• **AUSGANGSTEXT**
------------------------------------------------
Wichtige Hamburger Mehrwagenunternehmer, die alleine für eine dreistellige Zahl von mytaxi-Fahrern in der Hansestadt stehen, haben in einer gestrigen Sitzung beschlossen, das von mytaxi versuchte Diktat nicht zu akzeptieren. Sie wollen in Gesprächen „auf Augenhöhe“ mit der mytaxi-Geschäftsführung zu einer gemeinsamen Lösung kommen. Für solche Gespräche könnte mehr Zeit zur Verfügung stehen, als es die mytaxi-Geschäftsführer bisher einplanen, denn nun rückt das Verfahren des Massen-Kündigungen in den Blickpunkt. Einerseits könnten mit der Kündigung vom 8. zum 31. Januar 2014 Kündigungsfristen oder handelsrechtliche Vorschriften wie der von den einzuhaltenden „guten Sitten“ verletzt sein. Andererseits ist möglicherweise die Form der Kündigung als eMail – zumal ohne Empfangsbestätigung – rechtlich fragwürdig. Immerhin muss für die Wirksamkeit einer Kündigung diese vom Empfänger auch erhalten werden. Würde nur ein einziger mytaxi-Kunde am 1. Februar gegen seine Nichtteilnahme an der veränderten Vermittlung erfolgreich klagen, z.B. in der Form einer Einstweiligen Verfügung, müsste mytaxi umgehend den alten Stand wieder herstellen. Eine Parallel-Vermittlung von alter- und neuer Provisionsregelung dürfte aus technischen Gründen ausgeschlossen sein. Dann ständen plötzlich jene mytaxi-Kunden, welche die email-Kündigung und die neuen Regelungen akzeptierten, ohne gültige Verträge dar. Ein Desaster drohte – imagemäßig, finanziell und vielleicht sogar technisch.
------------------------------------------------
• **DATENZEILEN**

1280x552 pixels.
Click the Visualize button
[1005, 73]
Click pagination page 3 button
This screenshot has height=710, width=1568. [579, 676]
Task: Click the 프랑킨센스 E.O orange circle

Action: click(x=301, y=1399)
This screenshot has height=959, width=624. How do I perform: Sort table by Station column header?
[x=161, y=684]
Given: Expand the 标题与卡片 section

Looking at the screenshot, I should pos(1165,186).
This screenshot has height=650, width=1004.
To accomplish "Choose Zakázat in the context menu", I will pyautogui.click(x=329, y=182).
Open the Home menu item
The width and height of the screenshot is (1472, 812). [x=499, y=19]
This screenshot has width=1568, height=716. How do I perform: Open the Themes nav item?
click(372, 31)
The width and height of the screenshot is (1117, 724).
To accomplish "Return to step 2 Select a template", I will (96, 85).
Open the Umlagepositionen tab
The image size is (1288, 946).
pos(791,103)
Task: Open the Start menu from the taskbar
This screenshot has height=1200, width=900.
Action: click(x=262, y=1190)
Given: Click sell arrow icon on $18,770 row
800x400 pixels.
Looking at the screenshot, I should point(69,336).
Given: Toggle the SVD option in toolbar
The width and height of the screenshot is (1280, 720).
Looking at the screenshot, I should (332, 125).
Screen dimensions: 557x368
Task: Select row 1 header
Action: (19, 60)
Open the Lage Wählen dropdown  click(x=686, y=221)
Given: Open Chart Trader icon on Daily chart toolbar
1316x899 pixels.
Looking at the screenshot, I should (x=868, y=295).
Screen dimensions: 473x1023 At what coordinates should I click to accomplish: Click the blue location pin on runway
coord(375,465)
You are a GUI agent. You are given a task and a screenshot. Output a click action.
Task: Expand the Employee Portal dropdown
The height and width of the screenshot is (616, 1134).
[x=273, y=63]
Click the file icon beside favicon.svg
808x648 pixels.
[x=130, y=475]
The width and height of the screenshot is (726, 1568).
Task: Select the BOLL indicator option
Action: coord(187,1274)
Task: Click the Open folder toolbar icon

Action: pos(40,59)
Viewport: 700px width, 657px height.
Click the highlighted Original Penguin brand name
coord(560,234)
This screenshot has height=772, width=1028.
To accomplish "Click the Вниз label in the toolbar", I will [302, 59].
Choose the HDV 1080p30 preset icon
------------------------------------------------
• **FRAGEN UND AUFGABEN**
**1)** Warum könnte die Form der Kündigung laut dem Text über die mytaxi-Kündigungen rechtlich fragwürdig sein? Antworten Sie in ein bis drei Sätzen.
**2)** Zählen Sie alle Bereiche auf, in denen dem Text über die mytaxi-Kündigungen zufolge ein Desaster drohte.
**3)** Führen Sie den Text über die mytaxi-Kündigungen im Anschluss an seinen letzten Satz weiter.

• **ANTWORTEN**
**1)** Die Kündigung wurde als E-Mail verschickt, zumal ohne Empfangsbestätigung. Damit eine Kündigung wirksam ist, muss der Empfänger sie aber auch erhalten.

**2)**
- imagemäßig
- finanziell
- vielleicht sogar technisch

**3)**
Ein zwei- oder dreimonatiges Moratorium, in denen die bisherigen Vermittlungs-Regeln und -Preise über den 1. Februar hinaus erst einmal weiter gelten würden, nähme eine ganze Menge des entstandenen Drucks aus der emotional aufgeheizten Angelegenheit. Es gäbe dann genügend Zeit für Gespräche der mytaxi-Geschäftsleitung mit ihren jetzt verprellten Kunden. Auch sollte mytaxi dringend über die Einrichtung eines aus dem Gewerbe stammenden hauptamtlichen Taxifahrer-Obmannes nachdenken, auch ein bei Bedarf tagender Beirat könnte für die Zukunft Verwerfungen wir die derzeitigen künftig verhindern helfen.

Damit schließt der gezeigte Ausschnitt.